The solution of this problem is to either skip the connections or to use different activation functions.
Data Augmentation
The process where we increase the quantum of data we have or augment it by using existing data and applying some transformations on it. Some of the types of data augmentation techniques include:- 1. Shear
2. Rotate
3. Crop
4. Blur
5. Translate6. Zoom
7. Flip
ImageNet
The ImageNet project is a large visual database designed for use in visual object recognition software research. More than 14 million images have been hand-annotated by the project to indicate what objects are pictured and in at least one million of the images, bounding boxes are also provided. ImageNet contains more than 20,000 categories with a typical category, such as "balloon" or "strawberry", consisting of several hundred images.
AlexNet
It is Convolutional Neural Network and an incredibly powerful model capable of achieving high accuracies on very challenging datasets.
However, removing any of the convolutional layers will drastically degrade AlexNet’s performance. AlexNet is a leading architecture for any object-detection task and may have huge applications in the computer vision sector of artificial intelligence problems.
The architecture consists of eight layers: five convolutional layers and three fully-connected layers. But this isn’t what makes AlexNet special; these are some of the features used that are new approaches to convolutional neural networks:
- ReLU Nonlinearity. AlexNet uses Rectified Linear Units (ReLU) instead of the tanh function, which was standard at the time. ReLU’s advantage is in training time; a CNN using ReLU was able to reach a 25% error on the CIFAR-10 dataset six times faster than a CNN using tanh.

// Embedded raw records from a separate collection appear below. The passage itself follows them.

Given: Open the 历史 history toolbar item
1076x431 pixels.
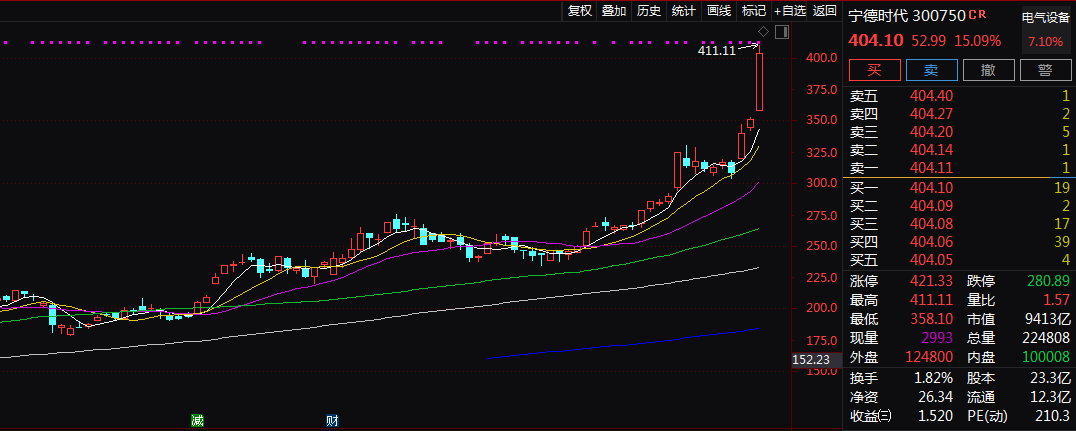Looking at the screenshot, I should 649,11.
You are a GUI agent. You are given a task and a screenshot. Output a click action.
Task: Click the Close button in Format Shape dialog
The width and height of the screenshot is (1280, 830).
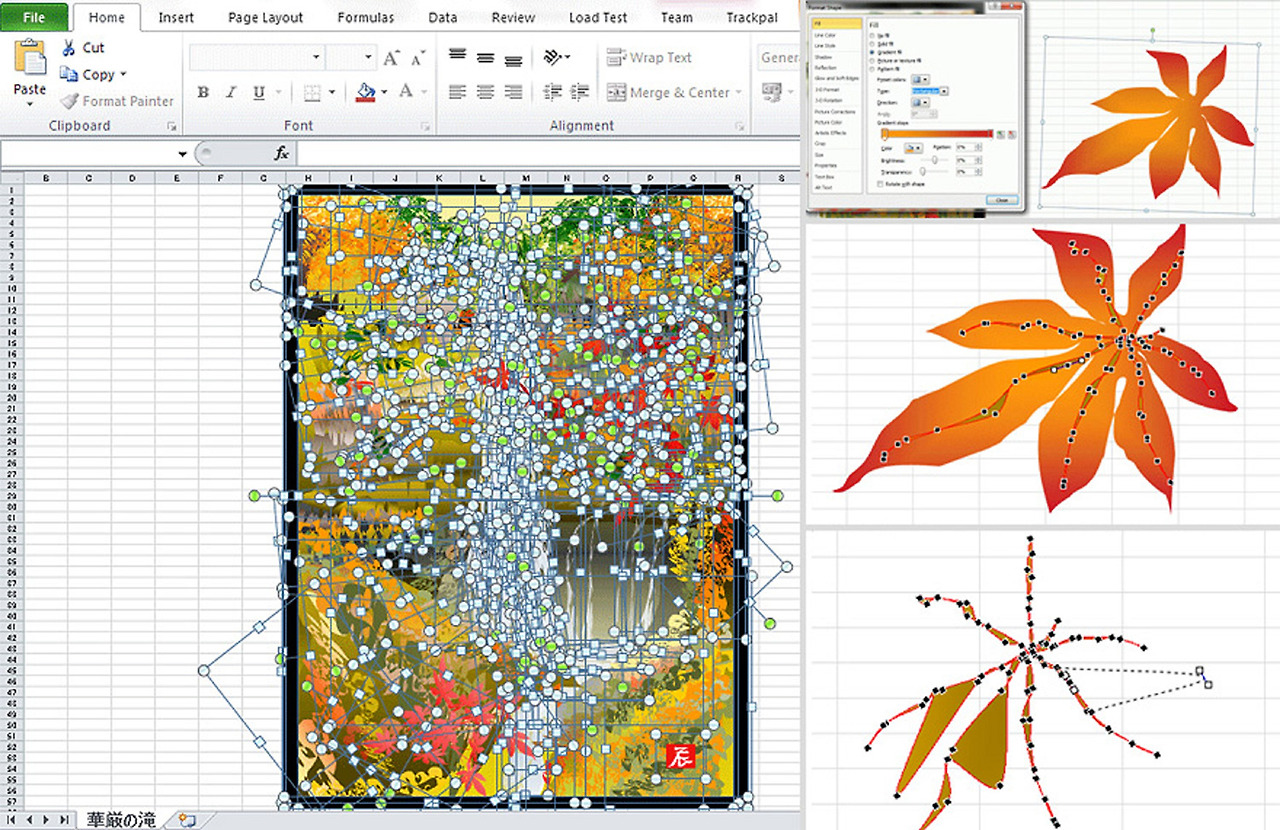tap(1003, 199)
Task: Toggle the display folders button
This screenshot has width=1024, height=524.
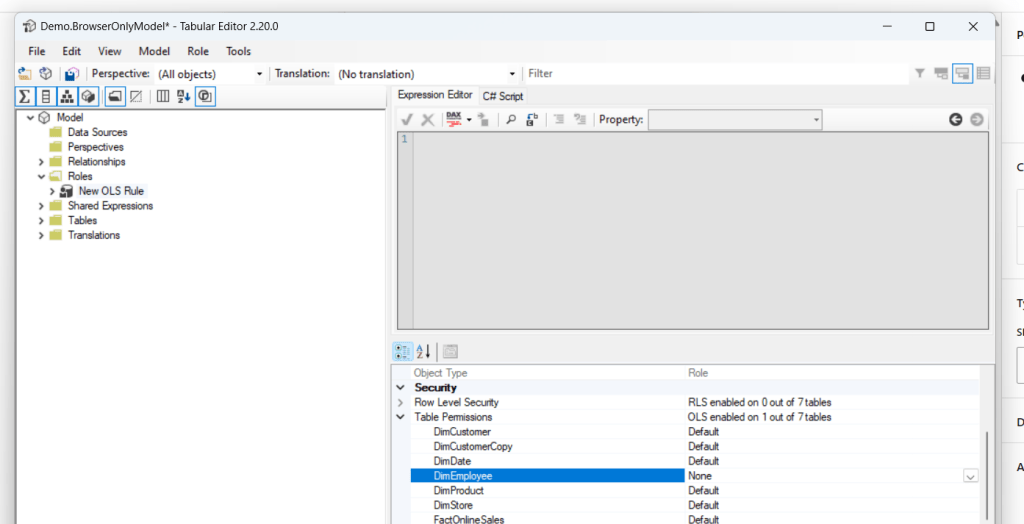Action: click(114, 97)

- Multiple GPUs. Back in the day, GPUs were still rolling around with 3 gigabytes of memory (nowadays those kinds of memory would be rookie numbers). This was especially bad because the training set had 1.2 million images. AlexNet allows for multi-GPU training by putting half of the model’s neurons on one GPU and the other half on another GPU. Not only does this mean that a bigger model can be trained, but it also cuts down on the training time.
- Overlapping Pooling. CNNs traditionally “pool” outputs of neighboring groups of neurons with no overlapping. However, when the authors introduced overlap, they saw a reduction in error by about 0.5% and found that models with overlapping pooling generally find it harder to overfit.
ZFNet
ZFNet is a modified version of AlexNet which gives a better accuracy. One major difference in the approaches was that ZF Net used 7x7 sized filters whereas AlexNet used 11x11 filters. The intuition behind this is that by using bigger filters we were losing a lot of pixel information, which we can retain by having smaller filter sizes in the earlier conv layers. The number of filters increase as we go deeper. This network also used ReLUs for their activation and trained using batch stochastic gradient descent.
ResNet
There are 152 layers in the Microsoft ResNet. The authors showed empirically that if you keep on adding layers the error rate should keep on decreasing in contrast to “plain nets” where adding a few layers resulted in higher training and test errors. It took two to three weeks to train it on an 8 GPU machine. One intuitive reason why residual blocks improve classification is the direct step from one layer to the next and intuitively using all these skip steps form a gradient highway where the gradients computed can directly affect the weights in the first layer making updates have more effect.